My nine-year-old half-Russian daughter has arrived in England for the first time since she was a baby. As she knows almost nothing about British culture apart from Peppa Pig and Willy Wonka, my job is to put together a week-long programme before she goes back to Italy, where she currently lives with her mother, my ex-partner. They were living in Russia but left following Vladimir Putin’s invasion of Ukraine. Ideally, my daughter will go home enthused about all things English and wanting a lifetime more. But where do I start?
First, there’s the question of food. I shall insist on her trying a Sunday lunch – something with bread sauce or stuffing (preferably both) and plenty of gravy. There will be an English breakfast too, though I’ll expect some resistance. Black pudding, which you must learn to love, shall be kept firmly at the back of the fridge during this first-ever fry-up. I shan’t expect much credit for baked beans. Even bean-obsessed peoples, like the Spaniards, spit on our garish, sugar-heavy way of serving them.
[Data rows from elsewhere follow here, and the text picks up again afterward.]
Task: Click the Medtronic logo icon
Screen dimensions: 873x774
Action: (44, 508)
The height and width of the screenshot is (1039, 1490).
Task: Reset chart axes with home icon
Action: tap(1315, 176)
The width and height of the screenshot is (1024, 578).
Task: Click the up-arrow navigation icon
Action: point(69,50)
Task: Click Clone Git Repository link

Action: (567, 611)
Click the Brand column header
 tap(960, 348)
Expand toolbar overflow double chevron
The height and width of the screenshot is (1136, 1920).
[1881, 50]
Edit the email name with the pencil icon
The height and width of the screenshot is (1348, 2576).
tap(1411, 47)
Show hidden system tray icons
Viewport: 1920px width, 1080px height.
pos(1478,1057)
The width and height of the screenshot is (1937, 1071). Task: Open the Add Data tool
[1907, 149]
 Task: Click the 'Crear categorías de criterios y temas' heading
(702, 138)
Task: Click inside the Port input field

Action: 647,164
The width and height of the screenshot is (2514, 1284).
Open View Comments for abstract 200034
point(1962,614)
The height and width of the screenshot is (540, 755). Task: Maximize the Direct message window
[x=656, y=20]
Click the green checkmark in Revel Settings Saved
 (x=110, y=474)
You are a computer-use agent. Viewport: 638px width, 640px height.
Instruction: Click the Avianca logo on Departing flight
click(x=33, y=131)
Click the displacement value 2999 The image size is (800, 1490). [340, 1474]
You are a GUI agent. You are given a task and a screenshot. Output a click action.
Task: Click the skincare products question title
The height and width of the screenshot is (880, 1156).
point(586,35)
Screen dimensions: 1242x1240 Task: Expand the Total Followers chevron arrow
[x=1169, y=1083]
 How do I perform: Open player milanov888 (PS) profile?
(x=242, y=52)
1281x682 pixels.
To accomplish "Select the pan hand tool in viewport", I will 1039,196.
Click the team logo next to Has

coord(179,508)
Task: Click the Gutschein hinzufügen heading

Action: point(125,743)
I’ll want her to try crumpets with honey, and scones with clotted cream and jam. The great Elizabeth David said roasts and jams were among the few things the English were good at. We will eat fish and chips straight from their wrapping on a blustery East Anglian seafront.
Then there’s the world of English chocolate, of great interest to a nine-year-old. Bounties and Mars bars are known internationally, but she’s never tried Revels or Fry’s Chocolate Cream, peppermint Aeros or Crunchie bars. These are things I want to pass on, far more than the music of Elgar or the designs of William Morris.